"Ketika pohon terakhir ditebang, sungai terakhir diracuni, ikan terakhir ditangkap, baru orang akan menyadari bahwa dia tidak bisa makan uang." (Pepatah Indian SIOUX)
KETIKA revolusi industri mulai bergulir di akhir abad 18, mesin-mesin diciptakan menggantikan tenaga manusia.
Industri-industri manufaktur, pertanian, pertambangan, transportasi dan lainnya bergerak sangat cepat, membuat kesejahteraan manusia meningkat.
Di sisi lain, mesin-mesin memerlukan bahan bakar dan bahan baku yang hampir semuanya diambil dari alam. Eksploitasi sumber daya alam pun semakin masif.
Manusia berada di persimpangan jalan, antara memenuhi kesejahteraan dan ambisi pribadi dengan tanggung jawab terhadap alam untuk diwariskan kepada anak cucunya.
Saya akan membicarakan hal ini dikaitkan dengan industri transportasi udara atau penerbangan. Kebetulan pada Rabu, 6 Maret, saya menjadi bagian dalam acara BloombergNEF Indonesia Roundtable: Decarbonizing Aviation Powered by Sustainable Aviation Fuel.
Sesuai judulnya, yang dibicarakan adalah mengenai pengoperasian penerbangan bebas karbon dengan menggunakan Sustainable Aviation Fuel (SAF). Atau jika diterjemahkan secara bebas untuk masyarakat umum adalah upaya mengurangi polusi udara yang disebabkan oleh operasional penerbangan.
Tujuan dari program dekarbonisasi penerbangan dengan menggunakan SAF adalah untuk mengurangi jejak karbon industri penerbangan dengan beralih dari bahan bakar fosil konvensional ke bahan bakar alternatif yang lebih berkelanjutan.

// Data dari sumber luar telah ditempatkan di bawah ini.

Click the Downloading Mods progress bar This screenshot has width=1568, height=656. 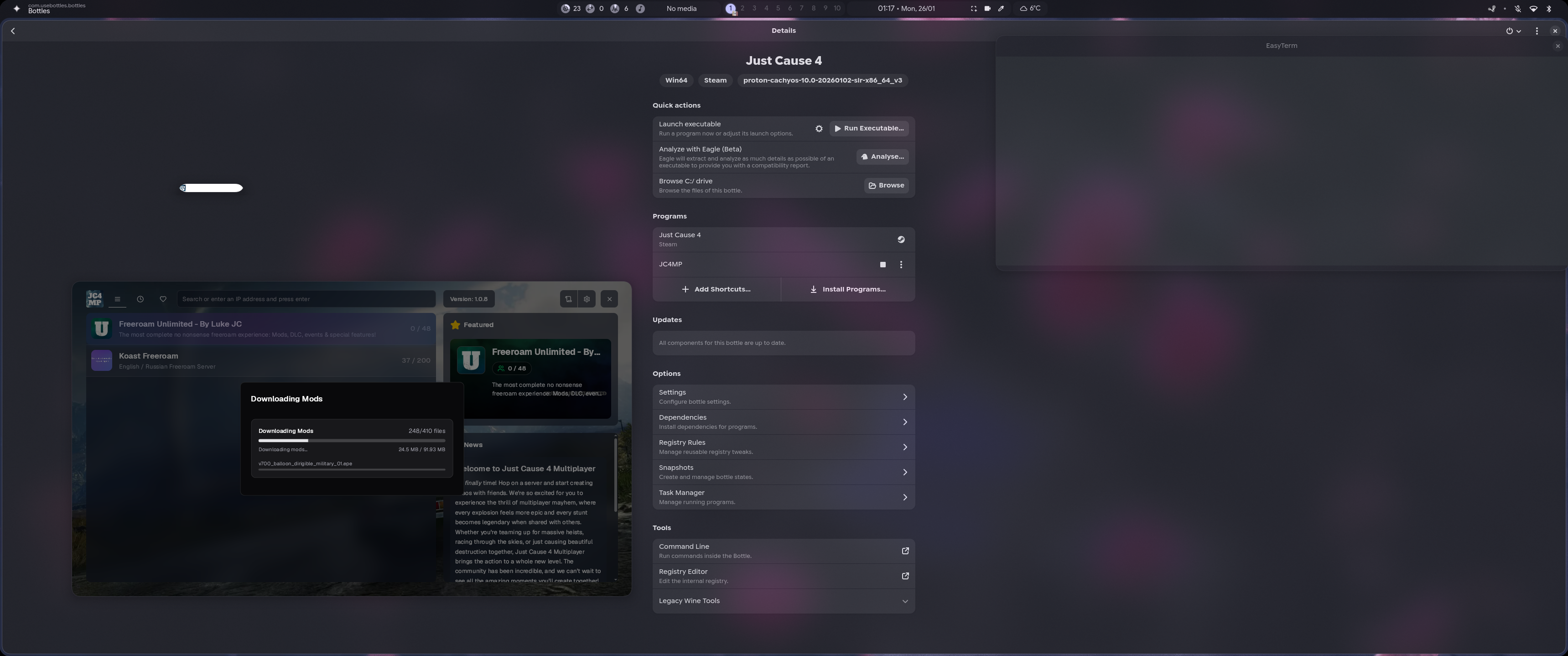(x=351, y=440)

Hal ini bertujuan menanggulangi dampak lingkungan dari penerbangan, termasuk pengurangan emisi gas rumah kaca dan ketergantungan pada sumber daya bahan bakar fosil yang terbatas.

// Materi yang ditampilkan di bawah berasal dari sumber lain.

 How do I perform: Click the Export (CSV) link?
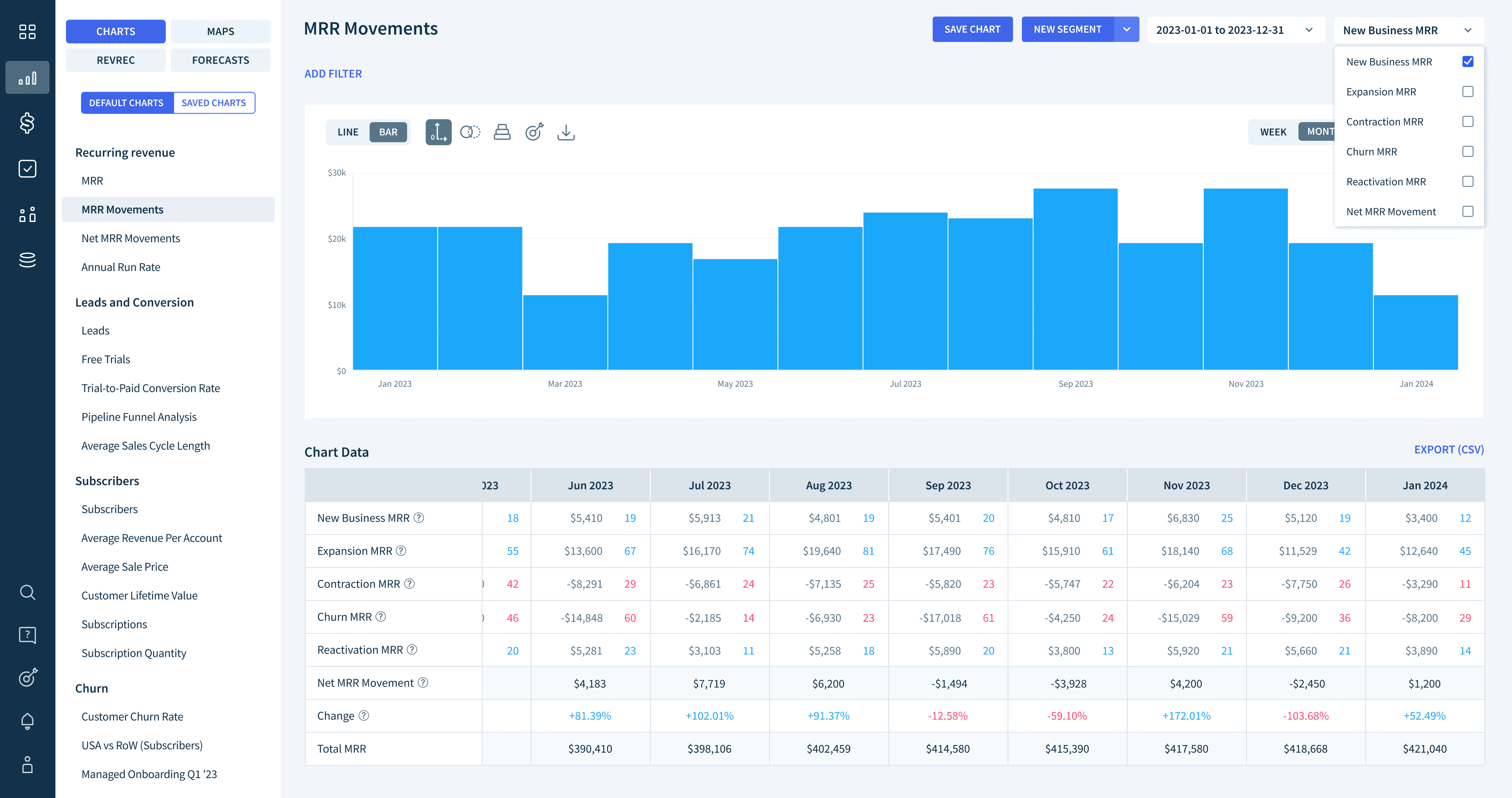tap(1449, 449)
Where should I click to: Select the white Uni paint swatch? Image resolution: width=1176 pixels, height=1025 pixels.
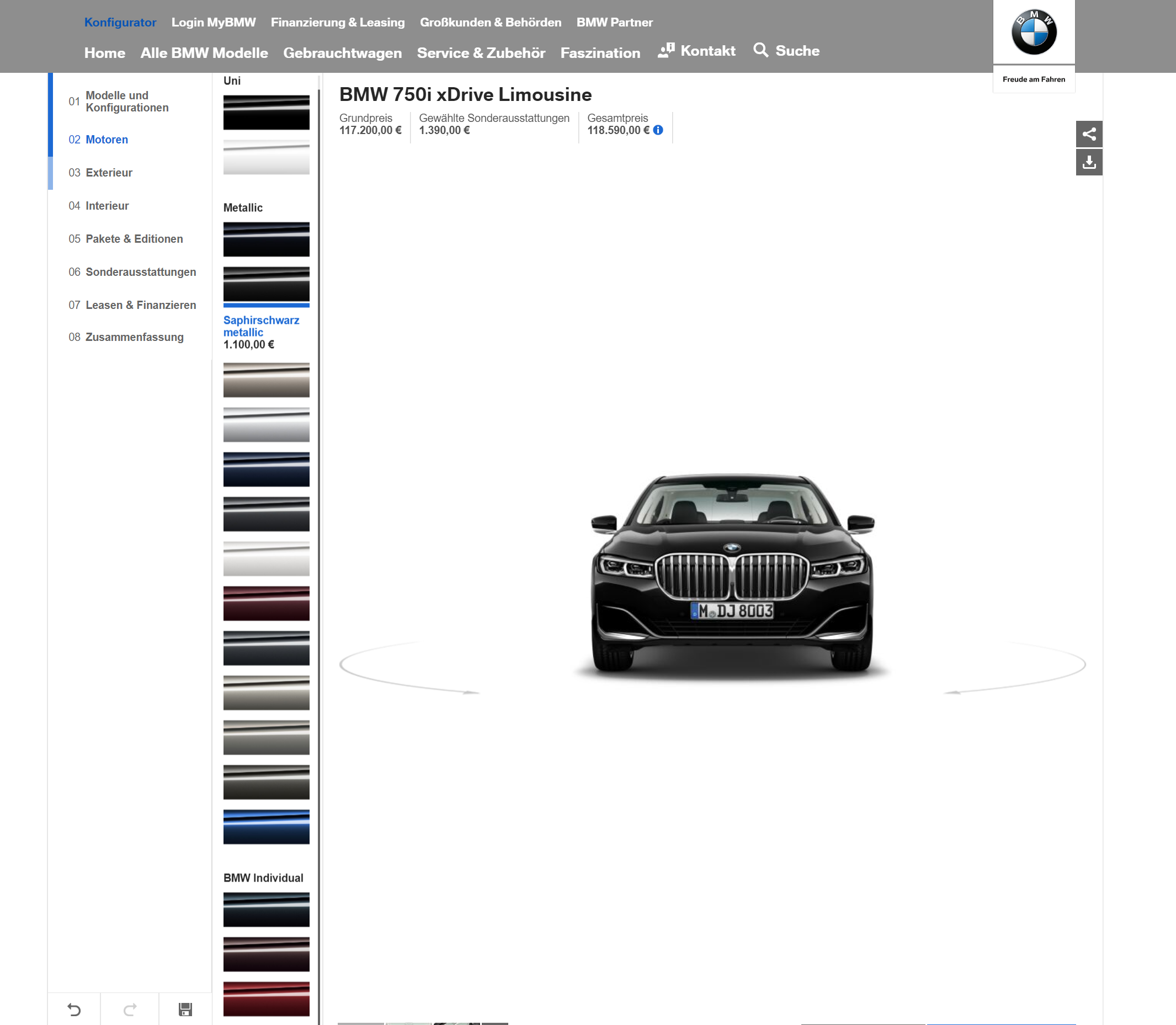266,157
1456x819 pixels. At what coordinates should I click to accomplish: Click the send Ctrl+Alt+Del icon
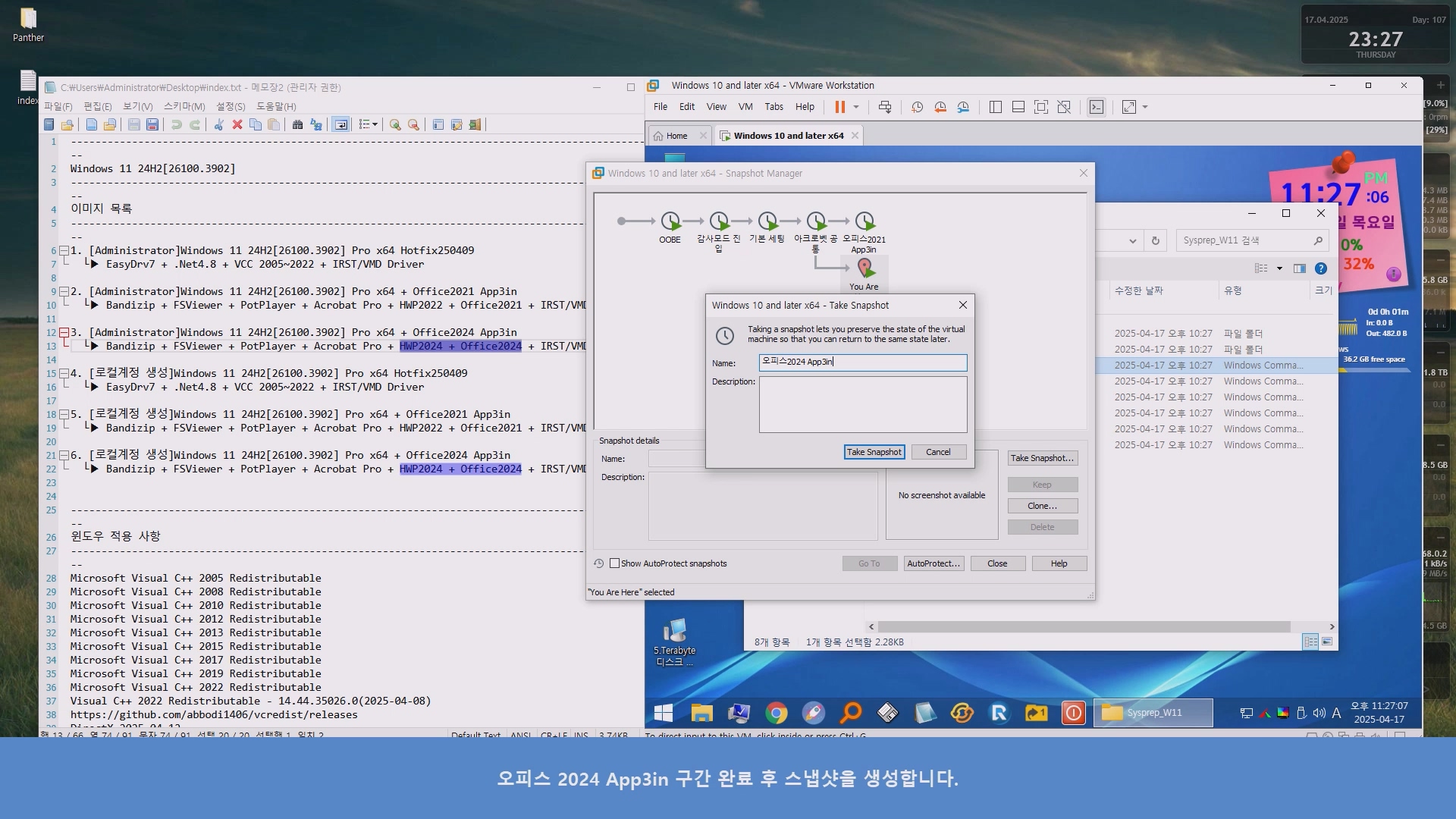[x=885, y=107]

Penerbangan termasuk salah satu sektor industri yang minim menyumbang polusi udara. Namun polusi udara atau emisi karbon yang disebabkan oleh operasional penerbangan secara global angkanya tetap sangat besar.
Menurut data dari www.sustainabilitybynumbers.com, pada 2019 total emisi CO2 secara global mencapai 37,08 miliar ton. Dari angka tersebut, penerbangan global menyumbang 1,04 miliar ton atau sekitar 2,8 persen.

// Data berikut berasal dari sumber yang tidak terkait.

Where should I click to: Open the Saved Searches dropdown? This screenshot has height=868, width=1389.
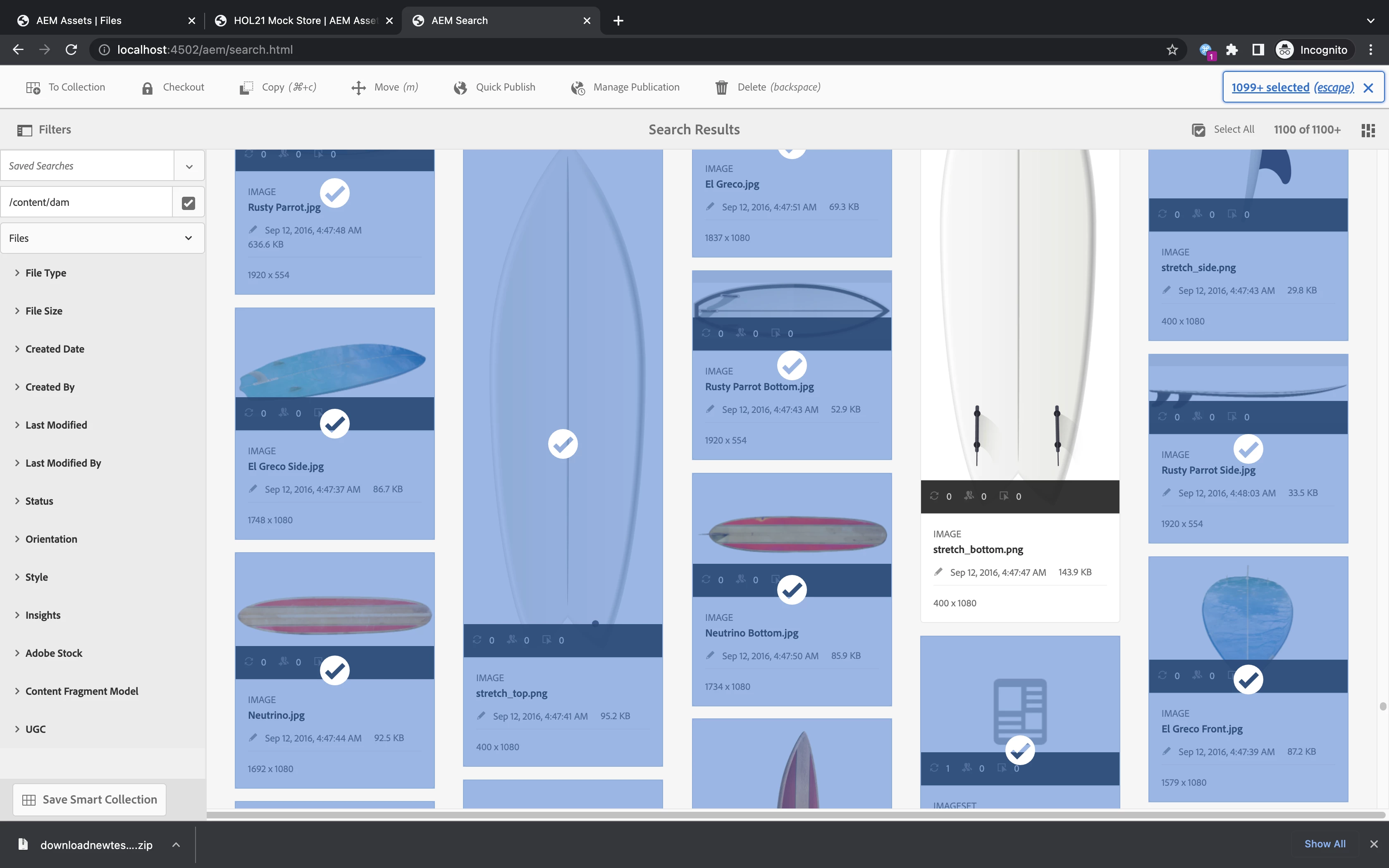tap(189, 167)
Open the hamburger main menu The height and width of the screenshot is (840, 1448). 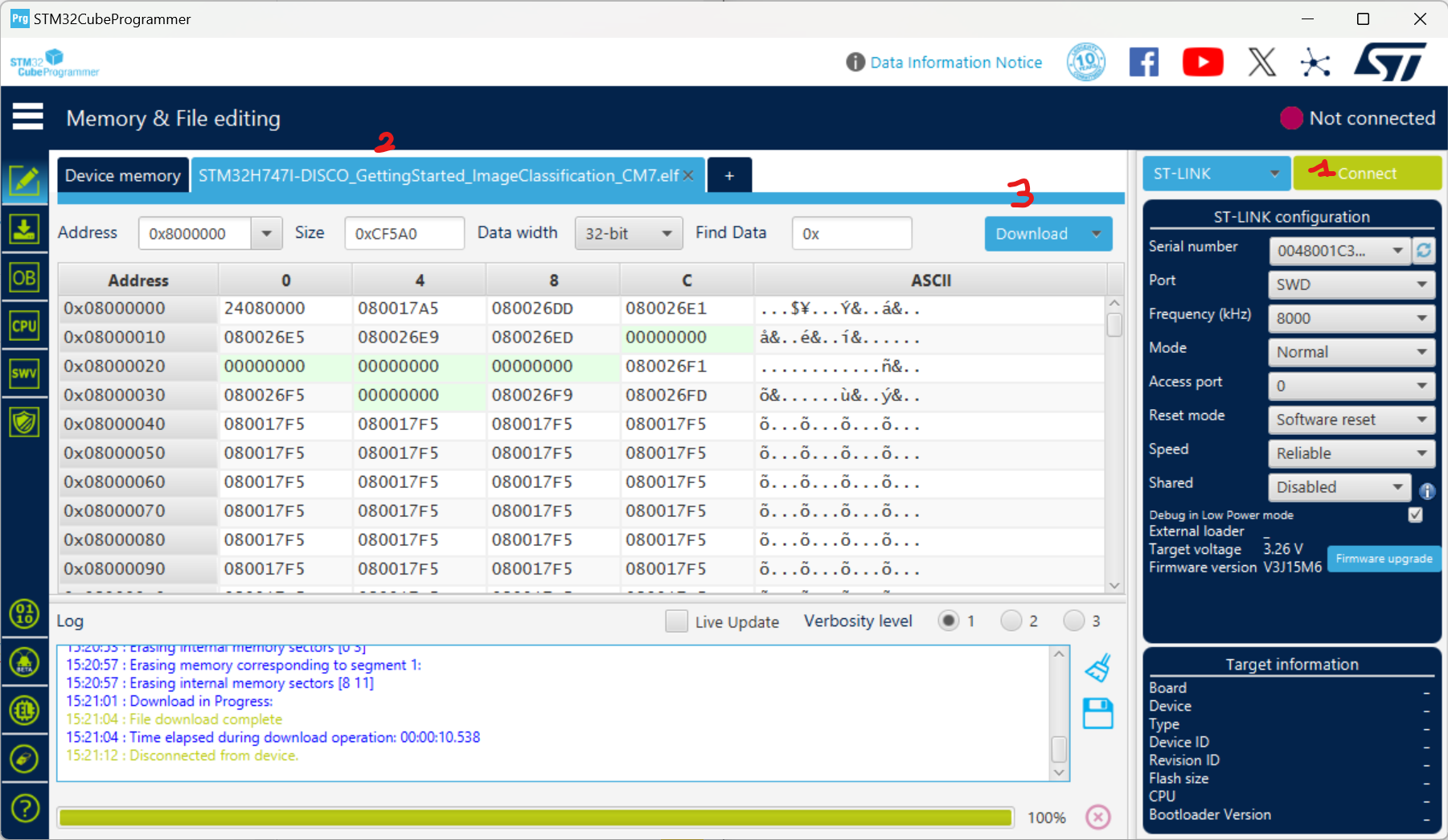27,117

Dengan pertambahan jumlah penumpang hingga mencapai 10 miliar penumpang pada tahun 2050, Asosiasi Maskapai Penerbangan Internasional (IATA) memprediksi total emisi karbon yang dihasilkan penerbangan global as business as ussual selama tahun 2021-2050, mencapai 21,2 miliar ton.
Industri penerbangan berada pada persimpangan jalan, terus memperjuangkan industrinya, namun juga harus berusaha mengurangi jejak karbonnya.
Munculnya sustainable aviation fuel (SAF) menjadi harapan, jembatan antara ambisi meningkatkan dan mengembangkan industri dengan tanggung jawab terhadap lingkungan. SAF menjadi kata yang populer.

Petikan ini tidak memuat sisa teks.